The treatment allowed volunteers, who would normally develop symptoms after consuming a single peanut, to eat an average of eight peanuts before experiencing nausea, pain, vomiting, hives, throat tightness or other symptoms. Because the shots block the chemical pathway responsible for other types of food allergies, the treatment may help people allergic to eggs, cats, dogs, and other types of nuts, according to the study.
The Food Allergy & Anaphylaxis Network (FAAN), an advocacy group that promotes awareness on food allergies, welcomed the news. "Constant stress and fear of accidentally eating or coming into contact with peanuts comes with the territory of living day to day with this disorder," said Anne Munoz-Furlong, founder and CEO of FAAN. "The added threshold buffer provided by the drug will give a peace of mind that children and adults with peanut allergy have never known before," she said.
But on the negative side, FAAN highlighted the fact that this clinical study has been halted due to a legal dispute between pharmaceutical companies jointly developing anti-IgE technology.

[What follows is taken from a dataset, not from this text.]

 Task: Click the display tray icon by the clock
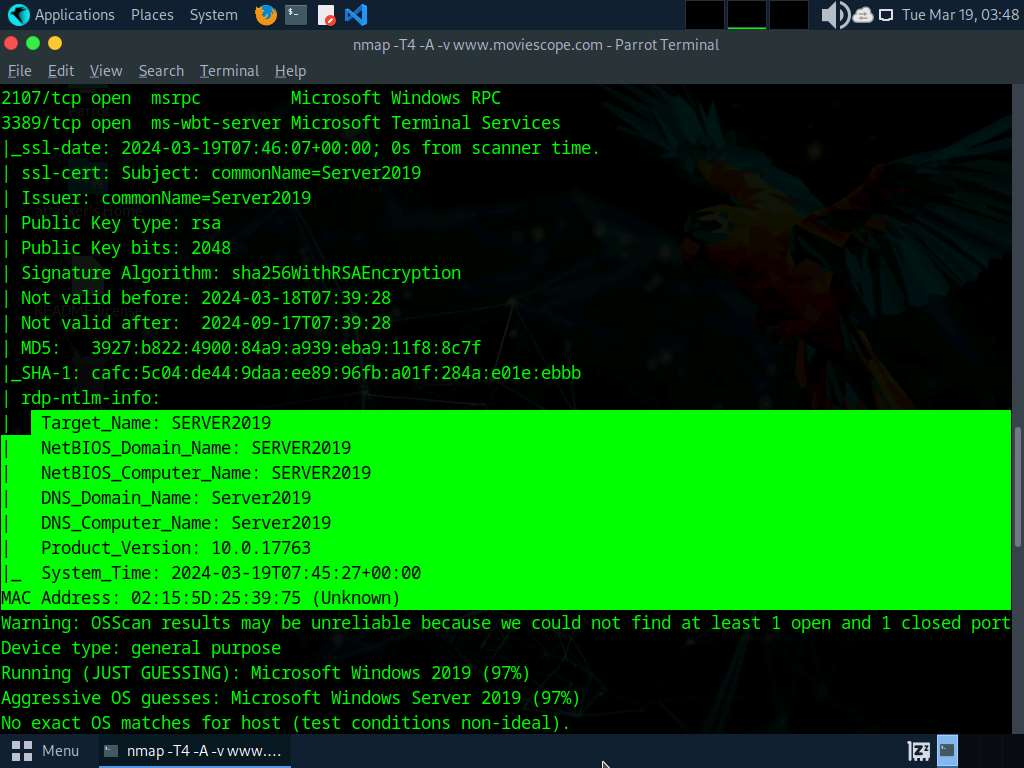point(886,15)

Apparently this may bring a halt to further progress on TNX-901, which had already received fast track status from the FDA and was about to enter Phase 3 trials.
Patients participating in the clinical testing have been told they will receive the drug only until 1 July, unless Tanox, Genentech and Norvartis can reach an agreement over development rights for the treatment.
Full findings of the study are published this week in the New England Journal of Medicine.